Materials provided
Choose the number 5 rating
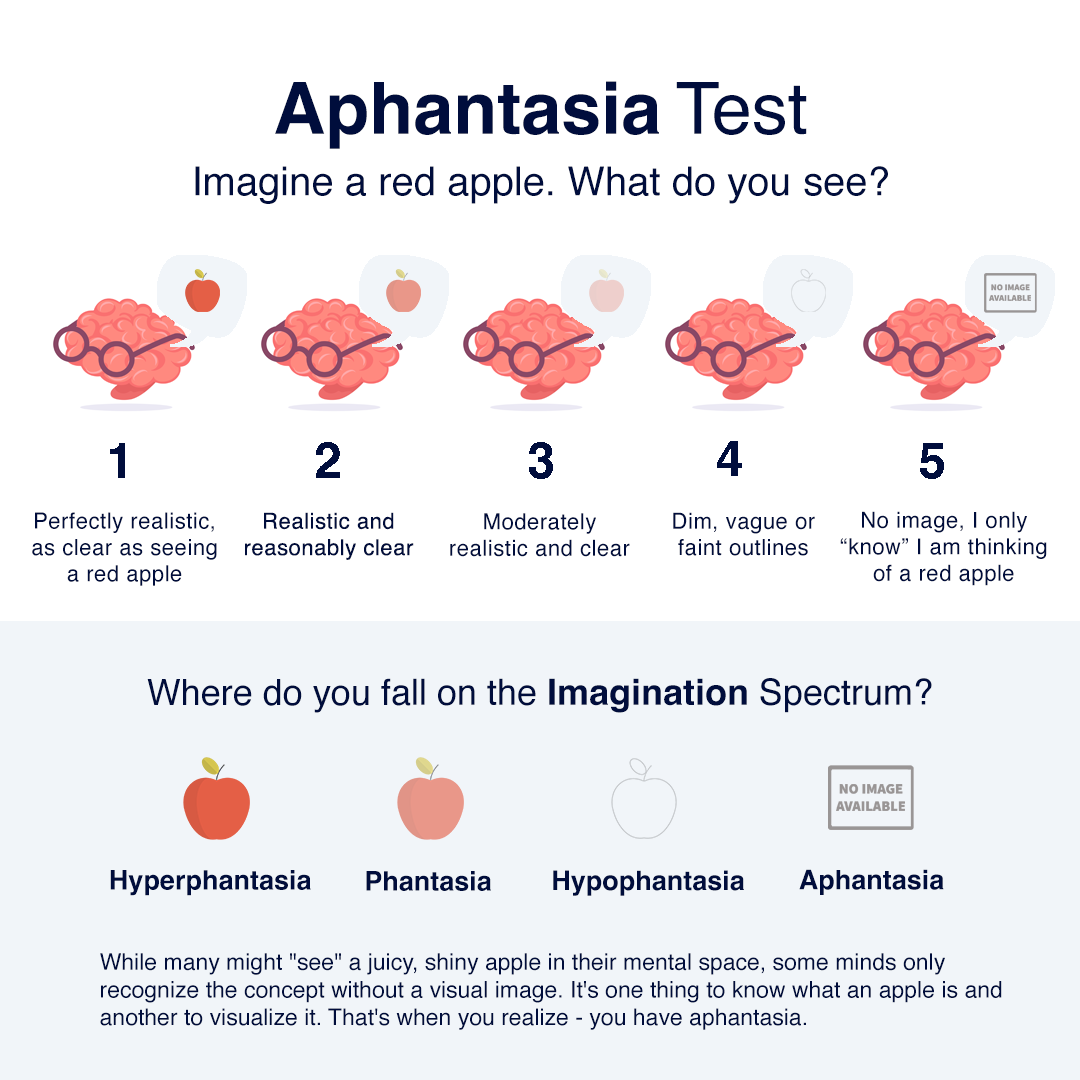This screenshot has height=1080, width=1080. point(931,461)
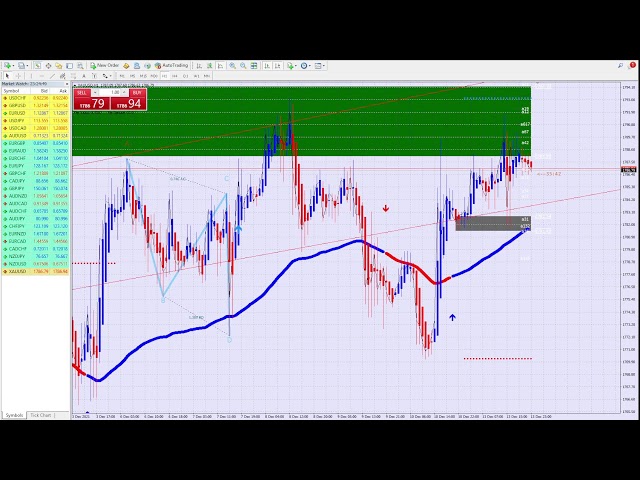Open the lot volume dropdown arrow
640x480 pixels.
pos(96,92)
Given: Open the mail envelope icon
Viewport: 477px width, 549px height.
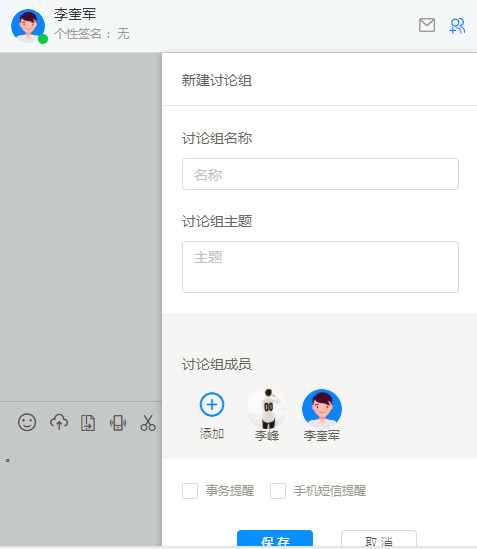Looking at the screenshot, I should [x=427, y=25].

Your task
From the material above, copy everything exactly but the pictures.

Solved problem
Choose the number 5 rating
This screenshot has height=1080, width=1080. point(931,461)
Open the lot volume dropdown arrow
640x480 pixels.
pos(96,92)
Given: Open the mail envelope icon
Viewport: 477px width, 549px height.
Looking at the screenshot, I should [x=427, y=25].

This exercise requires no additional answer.